No encuentro a quién pedirle perdón. No sé cuáles de mis excusas puedan ser valederas. Me repito, tratando que eso sea convincente, que yo no pedí nacer. Pero no tengo con quién hablar. Temo que la sentencia sea definitiva. No me vendrá a buscar nunca más. No habrá otra oportunidad. Es obvio que la muerte no perdona.
Fin del cuento.
El verdadero final es que salí con diez kilos menos y al poco tiempo tuve una recaída que me llevó de nuevo a la enfermería. Cuando me largaron decidieron ser cuidadosos y el Principal Froy, que quizás se había arrepentido de no hacerme caso la primera vez que le dije que tenía fiebre, me tomó de asistente personal.
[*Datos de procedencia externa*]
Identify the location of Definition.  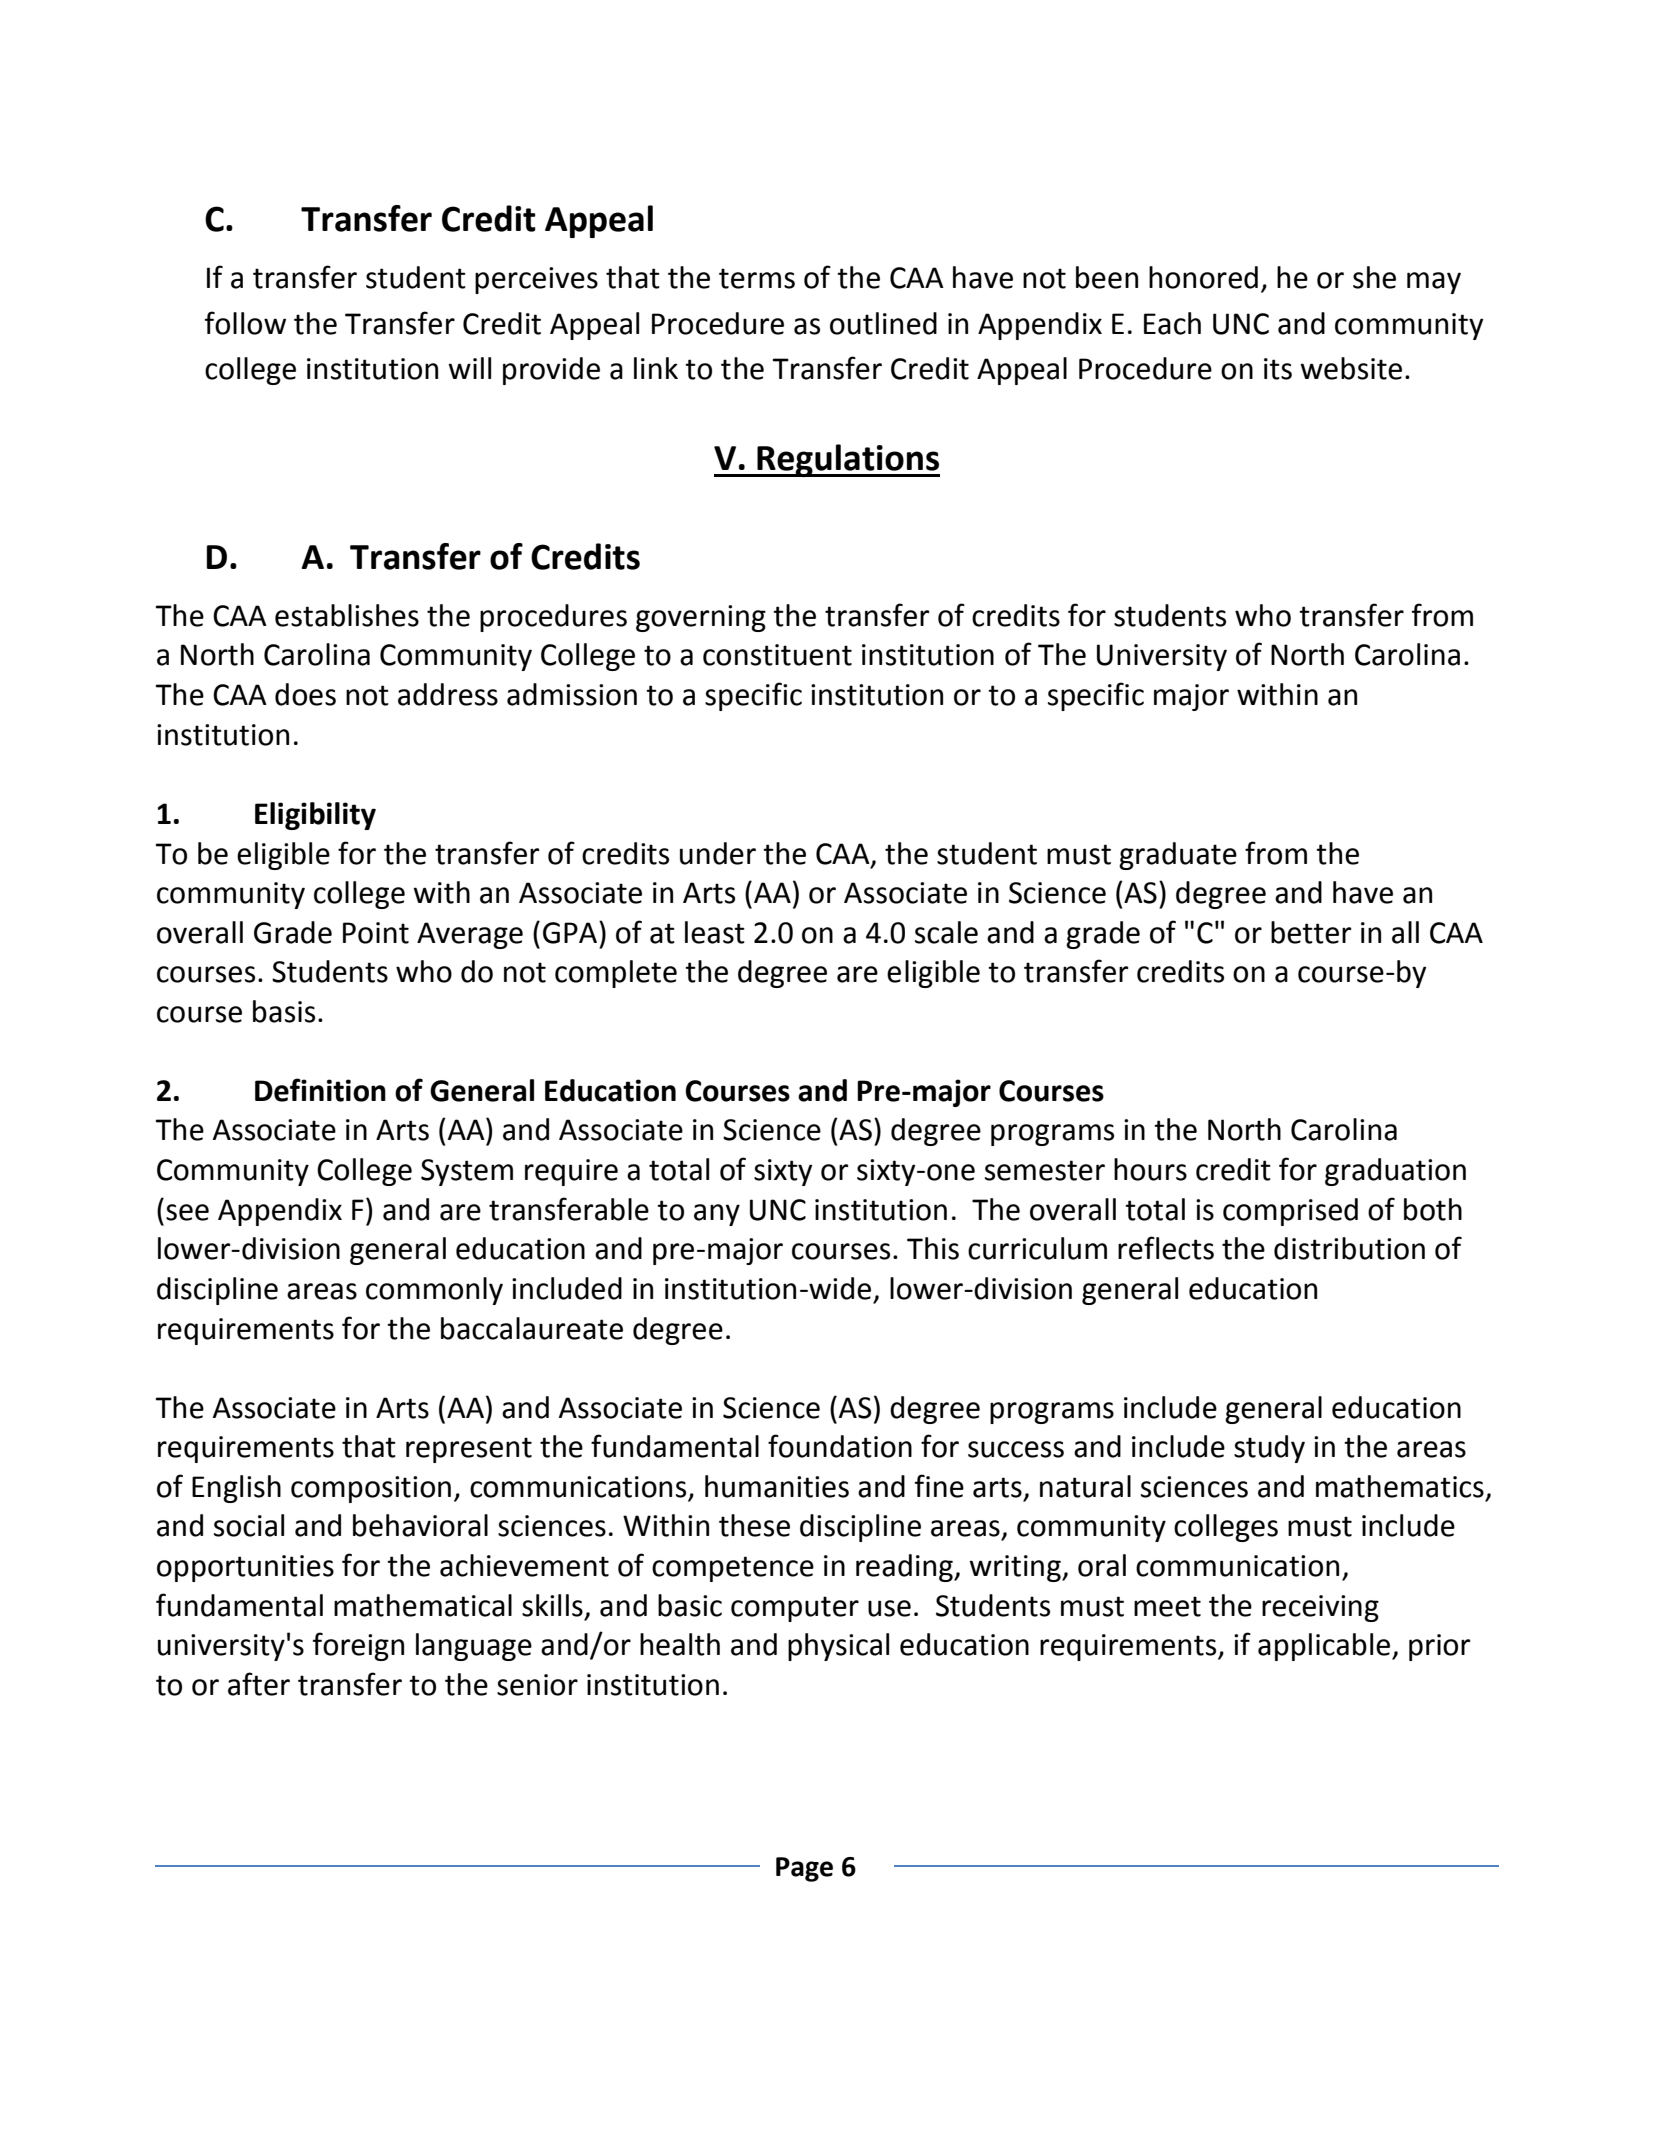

Debía limpiar su pieza y cebarle mate. Además me encomendaba que vendiera unos alfajores que mandaba a comprar en una fábrica. Supuestamente era para financiar elementos de limpieza para la cuadra pero tengo la sensación de que se ganaba más con los alfajores de lo que se gastaba en higiene. La cosa es que petizo, flaco, pálido, ojeroso, con aspecto enfermizo y exceptuado de las tareas que hacían los demás, no inspiraba mucho respeto.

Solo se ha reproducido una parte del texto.